China’s leaders believe that, when the political dust of the midterm elections falls to earth, Americans will see they benefit from the cheap goods a weak renminbi provides. They also gain little from an upward valuation. Research suggests that even a 20 per cent appreciation will have minimal impact on the US economy. China, on the other hand, will see employment and GDP drop by over 3 per cent.
No wonder there is a firm belief among China’s elites that rational American policymakers are not serious about appreciation, because it makes no sense for a rational actor to inflict costs on others without gains.
Wow, if this is true, we have a real problem. Beijing believes that there is no real desire on the part of Washington to address the deficit, while Wolf argues that if Washington doesn’t act soon it will face a rising trade deficit, more unemployment, and a worsening fiscal deficit. I think they are both right – Washington is worried about the deficit and Beijing believes Washington doesn’t care. This is a great setting for some pretty foolish brinkmanship. Yang even adds that in the argument between the two “it is conveniently forgotten that China is also contributing to the world, by providing cheap goods and credit.”
Wow again! You hear this a great deal in China, and even by a lot of American economists – that somehow China’s great gift to the world is that it provides subsidized consumption to foreigners while taxing foreign consumption at home. But if the world has an overconsumption problem along with an unemployment problem, why would the world consider this to be a gift? And if it really is a gift, shouldn’t Beijing be delighted when the US offers back to China the same gift? After all by forcing up the renminbi Washington wants to lower the cost to Chinese households of foreign consumption and pay for it by raising the cost to Americans of Chinese consumption.
Expect nothing from G20
Maybe not. Perhaps my mother was right, and it really is much more fun to give a gift than to receive one.

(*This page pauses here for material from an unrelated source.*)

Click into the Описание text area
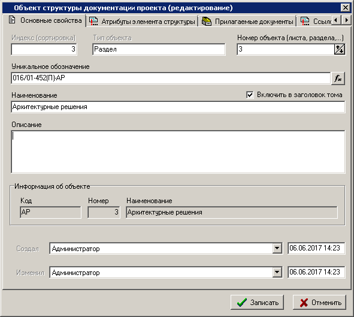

Each major country (and many minor) is pursuing monetary policies that attempt to create domestic growth at the expense of their neighbors. One of the terrible consequences of trade and currency war is that every country eventually gets caught up in the process and must play the same brutal game or suffer the consequences. No one paid much attention to beggar-thy-neighbor polices when the world was growing quickly, but it should have come as a surprise to no one that once global demand growth slowed, it was going to create a huge problem for international trade.
I hate to sound like a broken record, but since China and the US have seemingly valid and actually quite similar reasons for insisting on policies that are mutually contradictory, and neither can force the other except by accelerating their incompatible currency policies, there is almost no possibility of a happy solution to the trade disputes. In fact before the G20 meetings have even started, bad tempers and frayed nerves seem to provide some ominous signs. Here is what an article in Wednesday’s South China Morning Post said:
An all-day G20 planning session grew so intense that officials had to leave the door open to keep the room from overheating, underscoring deep tensions over global economic rebalancing one day before the start of a summit.
Deputies drafting a final statement to be released after the Group of 20 summit concludes on Friday remained far apart on pivotal issues, including currency exchange rates, G20 spokesman Kim Yoon Kyung said on Wednesday. “We had to open the door because the debate was so animated and the room was getting hot,” he said.
I think there is a very good chance that in retrospect QE2 will be seen as the equivalent of the Plaza Accord. If the US continues to pursue quantitative easing, it could spell the last stage of China’s great growth spurt followed by the beginning of the big adjustment. And like the Plaza Accord it will sow many years of suspicion and conspiracy theories.